## SUPPLIED DATA:
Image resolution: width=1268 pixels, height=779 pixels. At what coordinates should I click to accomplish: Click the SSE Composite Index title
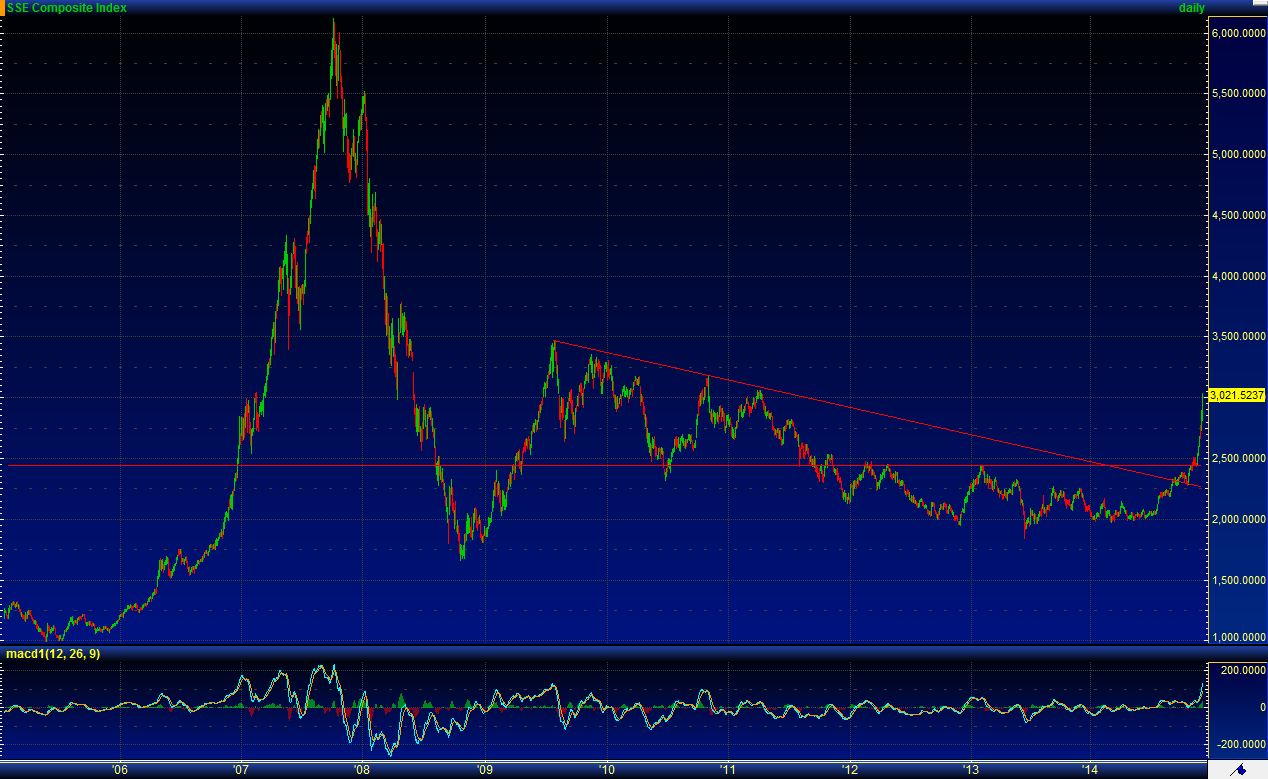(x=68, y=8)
* * *
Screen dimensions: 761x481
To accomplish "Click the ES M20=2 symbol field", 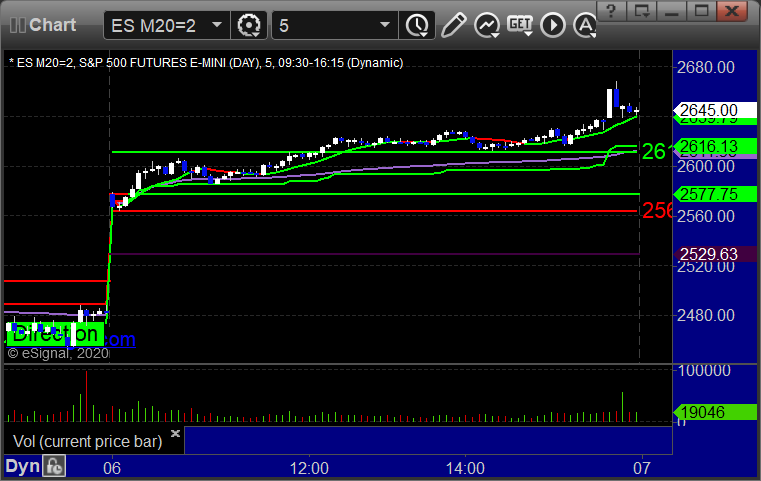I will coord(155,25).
* * *
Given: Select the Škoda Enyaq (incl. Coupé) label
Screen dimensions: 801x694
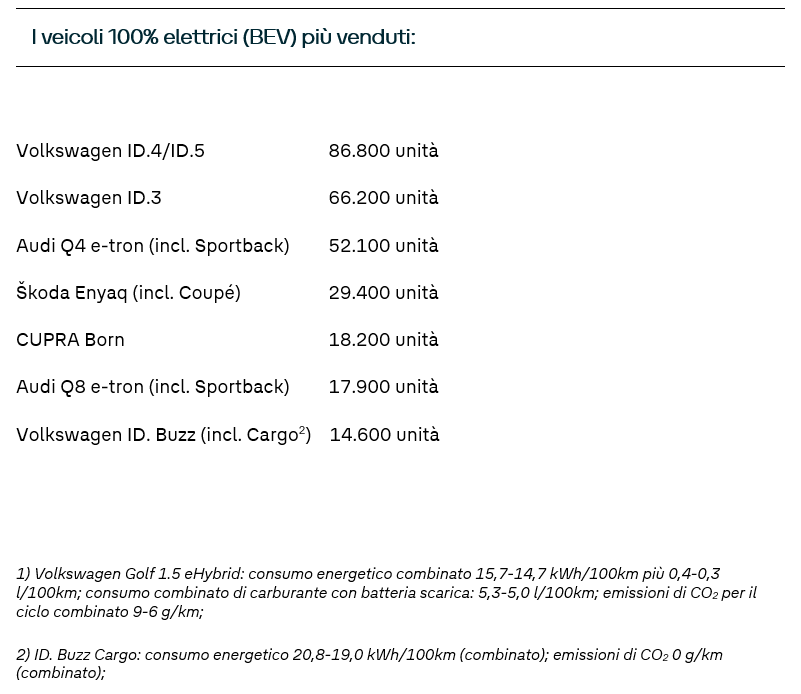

## BRIEF:
In the listing above, transcribe exactly everything from the line containing "Given: Select the" down to the line containing "Screen dimensions: 801x694", including both and nothing more.

## WORKED SOLUTION:
Given: Select the Škoda Enyaq (incl. Coupé) label
Screen dimensions: 801x694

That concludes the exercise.